Arches National Park isn't just any dumb old national park, either. It is a technicolor wonderland of sculpted red rock fins and canyons, hidden surprises and treasures, astonishing life eking out an existence under impossible circumstances, and electric blue skies so intense that they could literally cause your brain to blow a fuse if you stare heavenward too long.
And for me, it's absolutely dripping with nostalgia. Arches is a large part of the magic stuff of my childhood memories. It is where Dad used to drive us after he got off work, arriving late into the night when all we could make out were the strange silhouettes of the red rock formations against a backdrop of starry sky. It is where we once got lost in the maze called the Fiery Furnace and had to "escape" by lowering ourselves down cliffs and landing in secret arches in the sandstone fins. It is where I caught my severe case of desert fever, which still tends to flare up every spring and fall. It is where I first learned to love camping and hiking. It is where I concentrate my current efforts to brainwash my children into loving camping and hiking.
And it's working.
My younger sister, her husband, and her toddler accompanied us on this trip. At one point, as she struggled with her very energetic little boy, she pondered the work required for us to lug our family of seven (five children, ages 9 to 1) out here in the sand and rock, and asked my wife, "Why do you keep doing this?"

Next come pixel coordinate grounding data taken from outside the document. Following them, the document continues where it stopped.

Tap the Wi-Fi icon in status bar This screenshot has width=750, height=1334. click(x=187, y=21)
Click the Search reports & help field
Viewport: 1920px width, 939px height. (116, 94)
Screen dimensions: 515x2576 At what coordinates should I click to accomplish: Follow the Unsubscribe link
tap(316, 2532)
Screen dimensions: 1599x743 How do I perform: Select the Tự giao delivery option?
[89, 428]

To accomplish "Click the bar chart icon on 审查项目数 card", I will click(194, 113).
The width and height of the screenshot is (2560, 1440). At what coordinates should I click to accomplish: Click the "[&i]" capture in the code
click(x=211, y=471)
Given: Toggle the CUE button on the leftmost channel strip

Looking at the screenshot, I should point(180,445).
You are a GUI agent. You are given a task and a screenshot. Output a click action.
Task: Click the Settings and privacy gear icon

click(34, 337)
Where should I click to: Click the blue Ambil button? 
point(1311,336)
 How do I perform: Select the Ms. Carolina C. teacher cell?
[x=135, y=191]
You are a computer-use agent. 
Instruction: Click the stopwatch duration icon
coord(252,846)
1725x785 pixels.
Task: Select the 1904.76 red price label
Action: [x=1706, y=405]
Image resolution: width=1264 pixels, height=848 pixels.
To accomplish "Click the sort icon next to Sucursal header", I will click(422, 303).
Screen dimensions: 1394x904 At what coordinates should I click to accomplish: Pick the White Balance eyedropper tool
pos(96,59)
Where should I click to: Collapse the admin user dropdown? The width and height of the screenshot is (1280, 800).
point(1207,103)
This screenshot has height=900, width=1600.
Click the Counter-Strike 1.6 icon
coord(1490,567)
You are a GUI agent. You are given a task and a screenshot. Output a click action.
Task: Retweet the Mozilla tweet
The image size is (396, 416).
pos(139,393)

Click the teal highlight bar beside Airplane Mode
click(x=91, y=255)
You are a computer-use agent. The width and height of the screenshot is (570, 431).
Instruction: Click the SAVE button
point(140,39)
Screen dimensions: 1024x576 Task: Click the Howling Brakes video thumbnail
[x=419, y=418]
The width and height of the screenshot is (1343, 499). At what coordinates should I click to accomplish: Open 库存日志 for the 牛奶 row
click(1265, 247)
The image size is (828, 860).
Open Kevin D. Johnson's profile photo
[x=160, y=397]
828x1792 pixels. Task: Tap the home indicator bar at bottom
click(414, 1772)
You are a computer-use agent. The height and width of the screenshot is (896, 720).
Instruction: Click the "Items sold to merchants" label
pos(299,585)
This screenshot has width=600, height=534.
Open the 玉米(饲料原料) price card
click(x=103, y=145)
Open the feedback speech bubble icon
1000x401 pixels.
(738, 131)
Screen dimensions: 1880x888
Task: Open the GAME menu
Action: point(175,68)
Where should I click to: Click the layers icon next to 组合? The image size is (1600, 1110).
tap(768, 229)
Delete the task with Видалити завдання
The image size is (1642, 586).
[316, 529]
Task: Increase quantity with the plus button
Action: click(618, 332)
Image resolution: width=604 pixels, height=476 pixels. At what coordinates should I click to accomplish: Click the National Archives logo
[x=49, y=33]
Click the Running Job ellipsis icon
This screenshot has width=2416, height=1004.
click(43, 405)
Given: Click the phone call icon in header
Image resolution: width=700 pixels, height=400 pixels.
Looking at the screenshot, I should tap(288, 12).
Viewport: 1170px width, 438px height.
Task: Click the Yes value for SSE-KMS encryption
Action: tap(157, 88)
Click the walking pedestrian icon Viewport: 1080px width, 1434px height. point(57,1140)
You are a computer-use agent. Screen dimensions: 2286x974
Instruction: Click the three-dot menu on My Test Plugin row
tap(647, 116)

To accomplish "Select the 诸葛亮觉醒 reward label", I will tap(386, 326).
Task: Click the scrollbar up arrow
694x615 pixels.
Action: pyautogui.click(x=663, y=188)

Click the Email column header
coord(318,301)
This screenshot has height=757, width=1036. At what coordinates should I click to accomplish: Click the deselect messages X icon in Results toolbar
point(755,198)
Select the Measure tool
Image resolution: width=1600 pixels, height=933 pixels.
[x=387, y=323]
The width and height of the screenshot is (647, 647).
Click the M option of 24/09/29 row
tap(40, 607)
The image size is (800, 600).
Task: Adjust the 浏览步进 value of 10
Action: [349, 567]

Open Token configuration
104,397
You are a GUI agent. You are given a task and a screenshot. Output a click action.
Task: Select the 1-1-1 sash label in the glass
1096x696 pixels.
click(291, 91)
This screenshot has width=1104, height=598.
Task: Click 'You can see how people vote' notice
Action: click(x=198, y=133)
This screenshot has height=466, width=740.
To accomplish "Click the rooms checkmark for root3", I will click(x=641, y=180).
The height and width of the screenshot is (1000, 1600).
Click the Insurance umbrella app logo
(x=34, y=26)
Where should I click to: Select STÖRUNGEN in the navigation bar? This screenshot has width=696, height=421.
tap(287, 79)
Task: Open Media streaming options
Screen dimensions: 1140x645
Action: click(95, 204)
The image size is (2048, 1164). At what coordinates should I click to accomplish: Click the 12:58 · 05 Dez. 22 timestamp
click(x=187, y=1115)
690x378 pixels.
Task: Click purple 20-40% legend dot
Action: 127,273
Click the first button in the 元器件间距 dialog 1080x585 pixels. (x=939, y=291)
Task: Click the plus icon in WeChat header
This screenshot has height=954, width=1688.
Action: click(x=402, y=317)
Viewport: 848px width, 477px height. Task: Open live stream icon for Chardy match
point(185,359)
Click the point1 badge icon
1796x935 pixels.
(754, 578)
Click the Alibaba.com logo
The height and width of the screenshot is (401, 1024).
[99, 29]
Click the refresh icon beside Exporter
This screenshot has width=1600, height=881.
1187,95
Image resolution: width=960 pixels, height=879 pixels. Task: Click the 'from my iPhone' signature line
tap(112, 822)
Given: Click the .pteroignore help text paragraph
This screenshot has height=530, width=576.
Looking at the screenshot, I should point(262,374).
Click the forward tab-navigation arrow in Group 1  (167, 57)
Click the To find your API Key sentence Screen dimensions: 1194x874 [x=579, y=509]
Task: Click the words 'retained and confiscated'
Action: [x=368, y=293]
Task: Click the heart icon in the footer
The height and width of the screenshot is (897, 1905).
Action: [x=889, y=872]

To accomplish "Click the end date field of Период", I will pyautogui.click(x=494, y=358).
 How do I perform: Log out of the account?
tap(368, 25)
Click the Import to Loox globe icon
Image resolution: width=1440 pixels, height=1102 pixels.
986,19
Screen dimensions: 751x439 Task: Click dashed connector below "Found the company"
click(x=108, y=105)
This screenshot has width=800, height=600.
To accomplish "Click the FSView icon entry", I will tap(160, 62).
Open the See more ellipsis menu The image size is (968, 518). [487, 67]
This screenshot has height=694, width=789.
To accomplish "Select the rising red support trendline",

"If only you knew how much Matt loves this, you would understand," was my wife's simple reply.
Because she loves me.
And I love her, too. I also do inconvenient things to accommodate her needs and wants. We sometimes "go to Arches" for her, in her own way. We have agreed to do this stuff, together. It's just part of the package.
One of my favorite moments this trip was late the second night, after my wife had taken the younger three children to bed in the furnace-equipped trailer (it gets cold in the desert at night). I was sitting with my two older daughters by the last glowing embers of the fire, enjoying the silence and the stars before heading off to our tent. There was no moon during the duration of our trip, which opened the starry heavens above us in a glorious fashion. I can't remember ever seeing the Milky Way so clearly and distinctly before; we could make out individual shapes and features in the visible arm of our galaxy and discuss them together. We saw a number of shooting stars and spent a long while staring upward, relishing in the sights that are only available away from civilization.
I took the opportunity to tell my two daughters of the covenants the Lord made to Abraham and Sarah, that their posterity would be "as the stars of the heaven" (Genesis 22:17). After all, when the Lord made those promises to Abraham, he was most likely sitting under a starry sky much like this one, undiluted by city lights, in the stillness of the desert.
The stars of the heaven: mere billions is a drop in the bucket. The expanse of God's creations, as evidenced by the swirling clouds of light visible tonight, far exceeds the scope of what our minds are capable of comprehending.
This is what He promised to Abraham and his wife. This is what a husband and wife, joined together by God's power, are capable of. Consider the alternatives, I told my young daughters: an eternity of solitude, unattached to loved ones, or a family as great as the stars in the heavens.
My wife and I, after all, love each other. The small choices, like trips to Arches, are evidence enough of that. We're shooting for the stars.